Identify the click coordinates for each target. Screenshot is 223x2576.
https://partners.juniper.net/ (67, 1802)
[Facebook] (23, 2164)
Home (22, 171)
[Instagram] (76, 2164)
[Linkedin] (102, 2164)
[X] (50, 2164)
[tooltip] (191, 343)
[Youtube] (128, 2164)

__________

**Work required:** From the line that contains "[Facebook] (23, 2164)" to the last line of the material above, repeat every line exactly, keeping both the first and the last.

**The completed task:**
[Facebook] (23, 2164)
Home (22, 171)
[Instagram] (76, 2164)
[Linkedin] (102, 2164)
[X] (50, 2164)
[tooltip] (191, 343)
[Youtube] (128, 2164)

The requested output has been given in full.